» PROBLEM DESCRIPTION
Reproduce the line with "Viewport: 1600px width, 860px height." and everything after it in the listing below, exactly, both ends included. No pictures.

» DATA LISTING

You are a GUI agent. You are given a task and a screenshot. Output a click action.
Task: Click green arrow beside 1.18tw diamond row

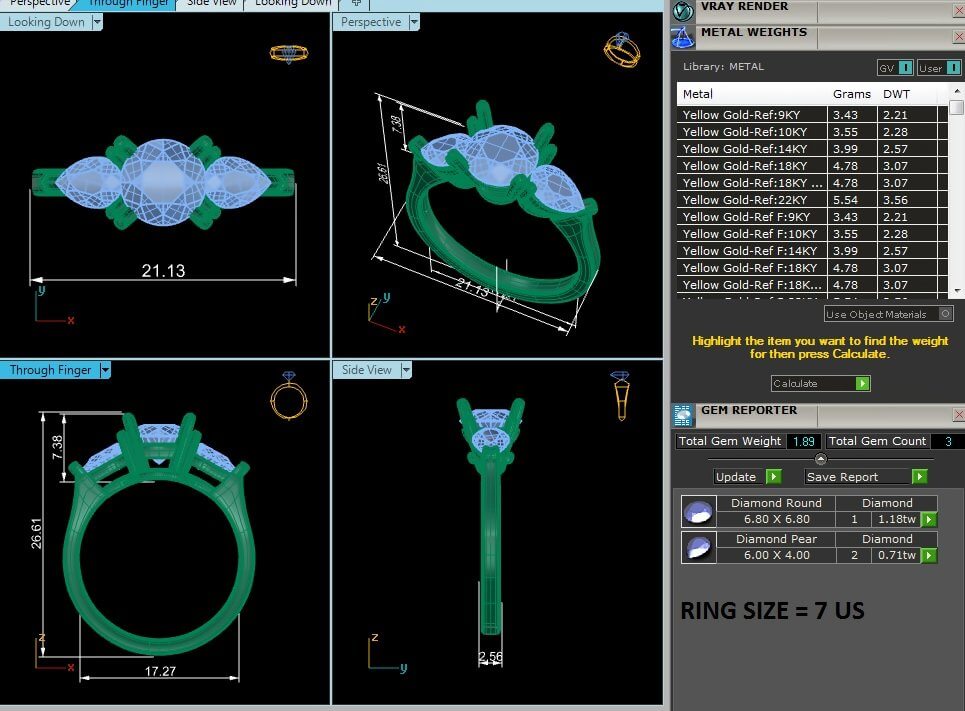tap(929, 519)
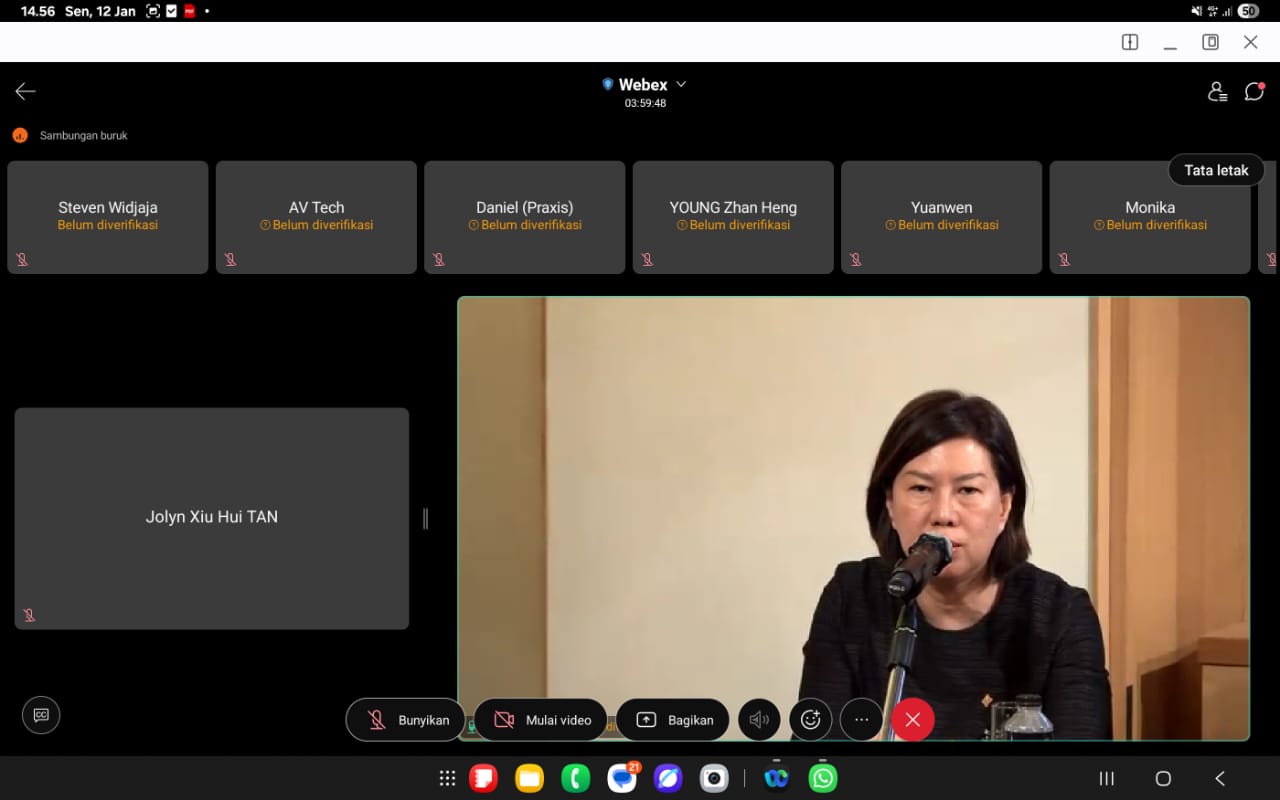
Task: Open the Tata letak layout menu
Action: 1215,170
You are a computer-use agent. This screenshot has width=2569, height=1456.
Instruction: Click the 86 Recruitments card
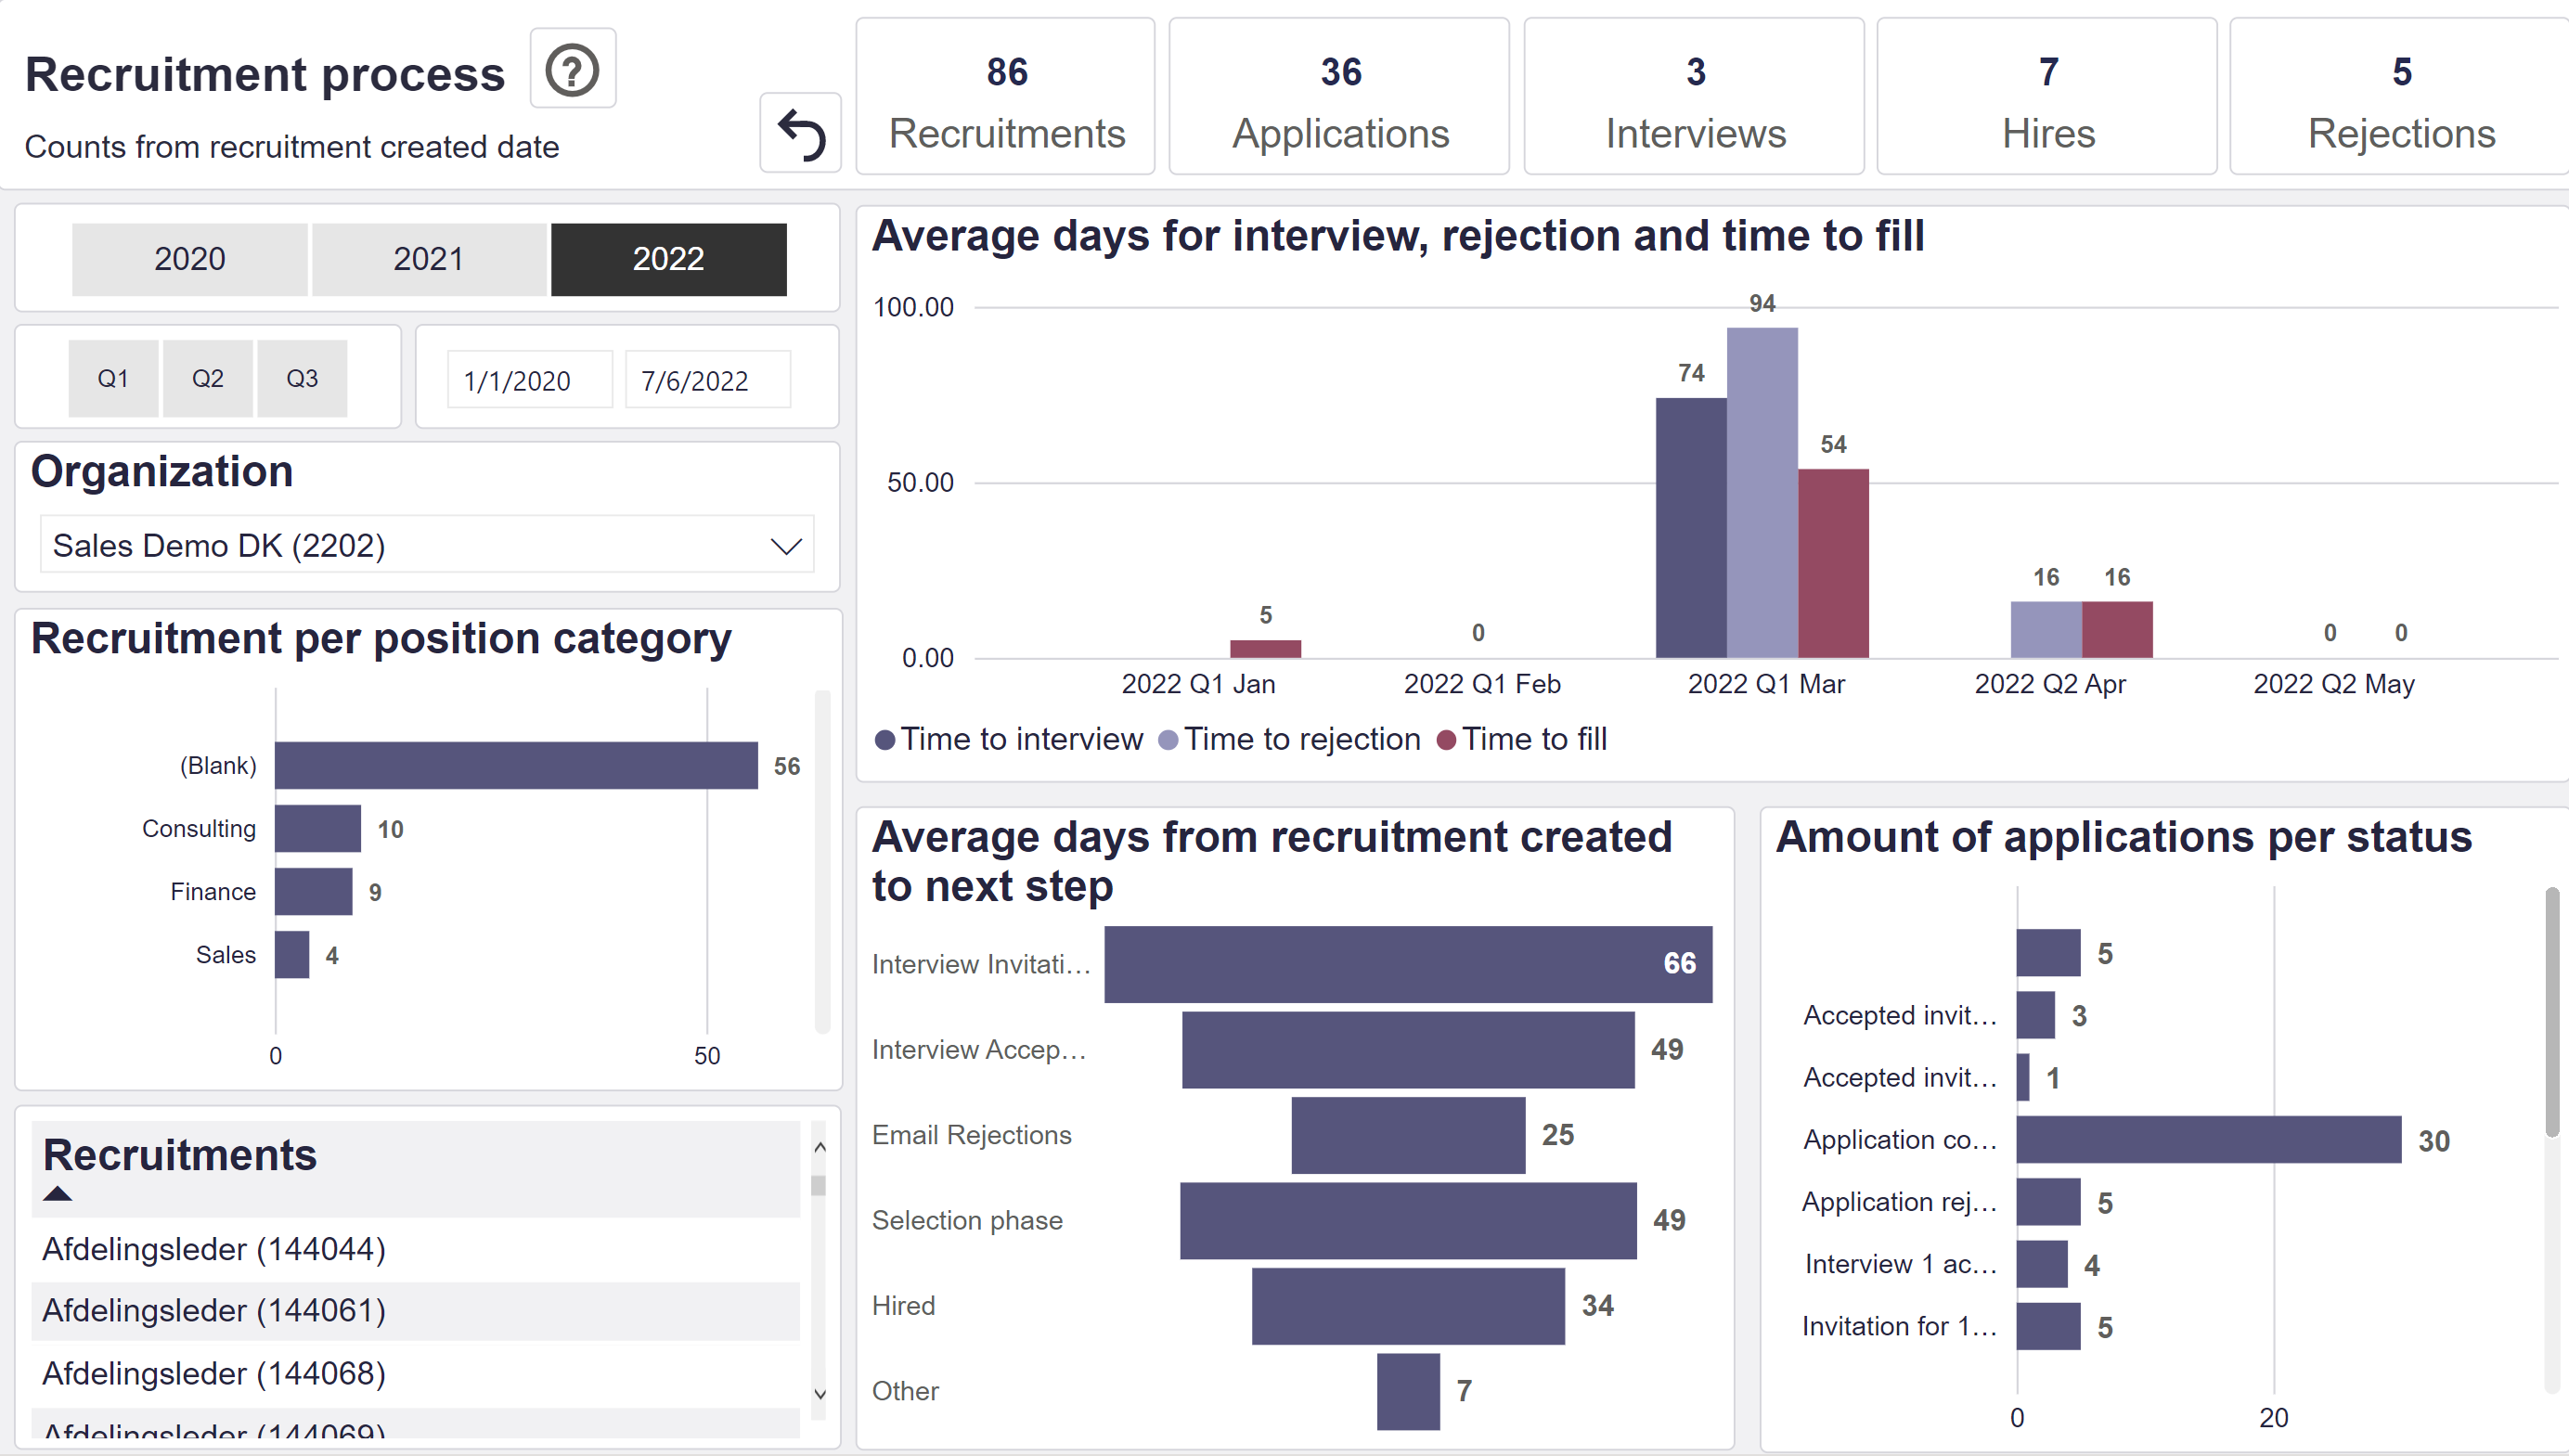[1006, 97]
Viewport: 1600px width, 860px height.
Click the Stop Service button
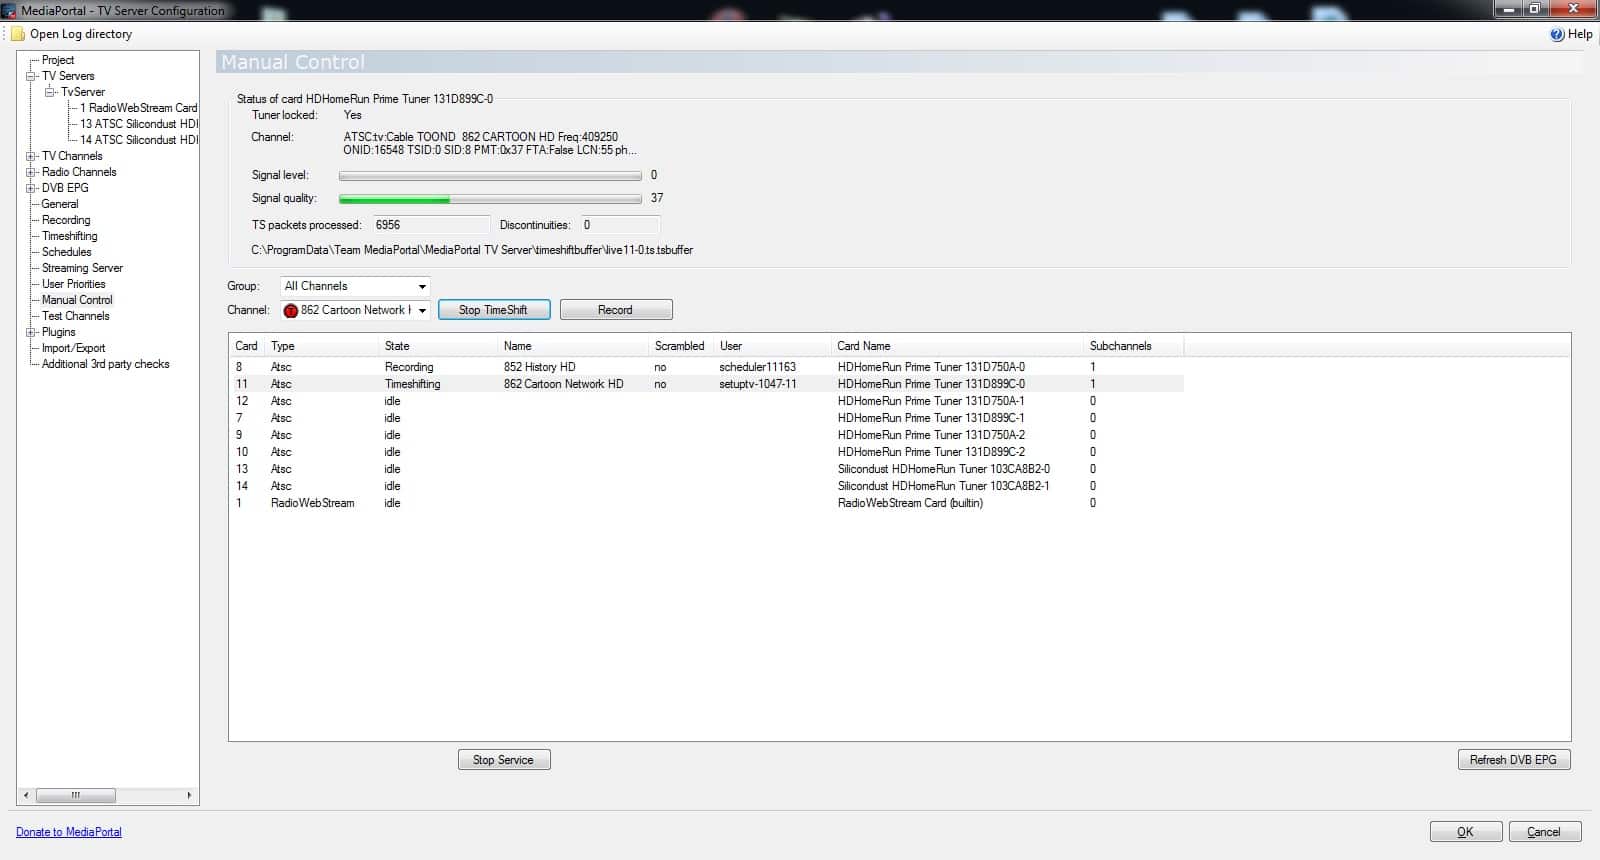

» EXERCISE OUTPUT
Viewport: 1600px width, 860px height.
Click the Stop Service button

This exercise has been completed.